Gingrich has the flair for the melodramatic moment, as in “The first thing I would do as president would be to . . .” and usually some good things follow, like an executive order withholding federal funds to sanctuary cities that flout federal law. But just when the audience appreciates that forthrightness (sort of a professorial version of Perry’s Texism), Gingrich turns to the utterly impracticable, like dressing down (or worse) federal judges (he will quietly drop all that soon, I think, despite all his allusions to his past judicial criticism). His academic mode can become condescending, especially in his pat-on-the-head-like dismissals of Bachmann. He can’t quite deal with the Freddie Mac charges, and needs to admit that his fee was as unwise as the Pelosi commercials or the recent Bain left-wing critique. Gingrich doesn’t deal well with criticism or with practical implementation — but 90 percent of his ideas are impressive and weighty. The other 10 percent are better unsaid.

Perry is now coming off more statesmanlike, as a Sam Houston, ramrod-straight, simplifying issues into a matter of tough Texan yes or no. He is much better than before, but, and unfairly so, each little slide into something different — like his initial Tebow reference or turning the Congress into a part-time legislature — brings memories of past strangeness instead of offering levity or creativity. One gets the impression that when Perry does well, like tonight, it still is not enough, which suggests his earlier disastrous debates in the end have not have mattered all that much.

Santorum and Bachmann are now resembling each other: Both are the most consistently conservative, especially on social issues, and they are factual and may be the best informed. But because they are still far behind in the polls, they find themselves in perpetual attack-dog mode, which I don’t think is comfortable for either. Both have to fight for air time to spotlight themselves and their records. “I,” “me,” and “my” are more common in their retorts, as if they must cram everything but the kitchen sink into their small sound bites. They seem aware of the dilemma that they are not naturally self-referential or in-your-face attackers, but cannot afford at this point to do much differently. If we were to read transcripts of the debate and not watch or listen to TV, both would be at or near the top.

Huntsman is fluent in his commentary and has facts at his fingertips, but he strangely suffers from the impression that he somehow is not very conservative when in fact everything he says usually is. Is the problem his preppie image that makes it hard for a John Lindsay or Charles Percy look-alike to come off like a Reagan? Somehow he defines almost every issue — from immigration to foreign policy — in terms of a weak economy: true, but also a debating cop-out. At times, Huntsman seems to know that if he expands too much further on an answer, he will move leftward, and he might turn off his conservative audience — and so wisely stops while ahead.
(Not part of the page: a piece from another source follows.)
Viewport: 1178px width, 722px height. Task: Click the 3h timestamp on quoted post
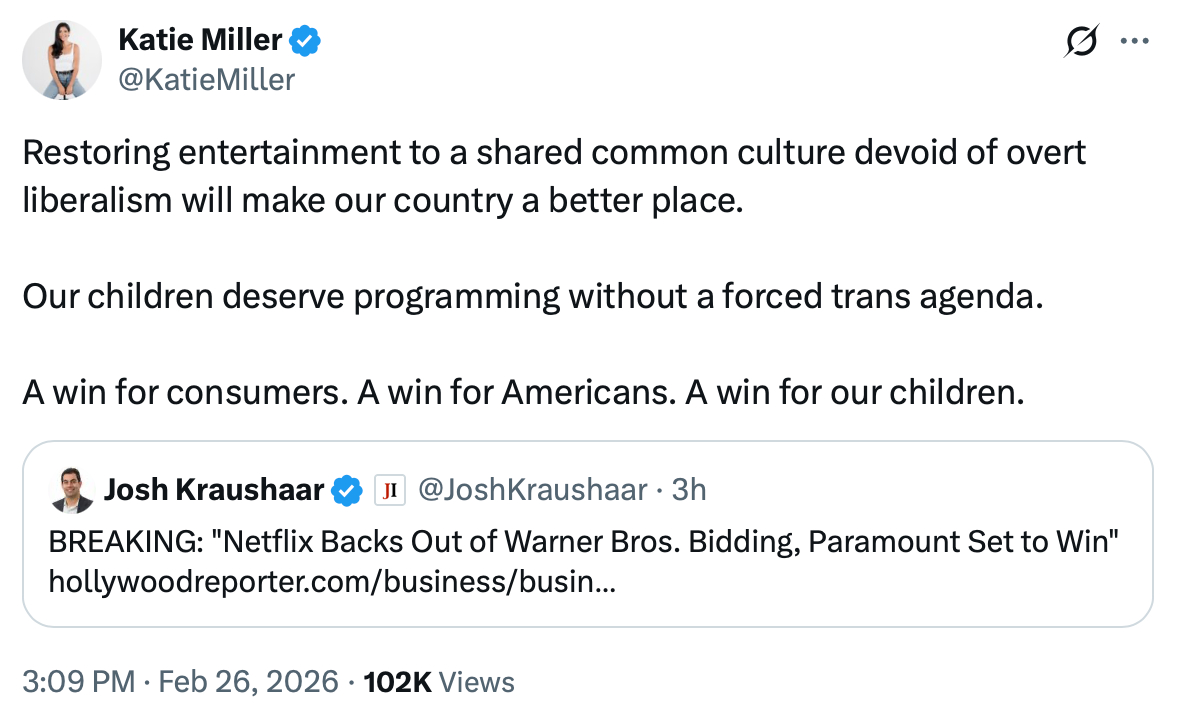click(689, 490)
Ron Paul’s isolationism got a little eerie tonight; he seemed to fault the U.S. for radical Islamic terrorism on the rise in the Middle East, especially in the context of Iran. Fairly or not, he always seems to cite the U.S. as a causal agent for radical Islamic violence, which is not borne out by the facts. In short, Paul seems oblivious that he ends up parroting the Muslim world’s critique against America. Paul doesn’t remember 1962 very well, since Kennedy practiced brinkmanship, not, as he implied, dialogue with Khrushchev. (In this regard, Huntsman citing George Kennan for a wrongheaded sort of unthinking Cold War containment that haunts us today is ahistorical; Keenan was a reluctant Cold War warrior who seemed to become ever less so as he aged and argued for flexibility in response.) Paul has a strange ability at once to sound eminently sensible in his critiques of the present mess and yet bizarre in his remedies for the problems he so ably defined. I think he marginalized himself tonight more than usual. Why is it that Paul seems to act as if attacks against him reflect some larger sort of unfairness?

Victor Davis Hanson is a classicist and historian at the Hoover Institution, Stanford University; the author of The Second World Wars: How the First Global Conflict Was Fought and Won; and a distinguished fellow of the Center for American Greatness.